Now there is a newer dietary angle on eggs looking at differences in muscle health and growth when eating a whole egg versus just the whites. This is interesting because the protein portion of the egg is found in the whites and the assumption could be made that as long as the whites are eaten in adequate amounts to meet needs, muscle growth would not be impacted.  The Egg Nutrition Center reports, "Researchers took resistance-trained men and gave them either whole eggs or egg whites, each containing 18 grams of protein after exercise. Both the whole eggs and egg whites turned on the synthesis of new proteins in muscle. However, whole eggs increased muscle protein synthesis to a greater extent than egg whites. In this study, the authors noted that differences between whole eggs and egg whites cannot be explained by leucine content, the appearance of leucine within the bloodstream, or variances in the muscle signaling pathway. Researchers suggest there may be something about the whole egg matrix, which consists of high-quality protein, fat, vitamins and minerals, that may support a greater response in muscle compared to the response seen with egg whites.”

So from a heart health standpoint and a muscle growth standpoint, embrace and enjoy the whole egg.  Your only choice now should be, scrambled, boiled, or poached!

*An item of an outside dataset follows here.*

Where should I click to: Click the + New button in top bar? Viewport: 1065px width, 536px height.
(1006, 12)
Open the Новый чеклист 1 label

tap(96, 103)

1. van Vliet S, et al. Consumption of whole eggs promotes greater stimulation of postexercise muscle protein synthesis than consumption of isonitrogenous amounts of egg whites in young men. Am J Clin Nutr. 2017;106(6):1401-1412.

2. Burd NA, et al. Food-first approach to enhance the regulation of postexercise skeletal muscle protein synthesis and remodeling. Sports Med 2019;49;Supplement 1: 59-68.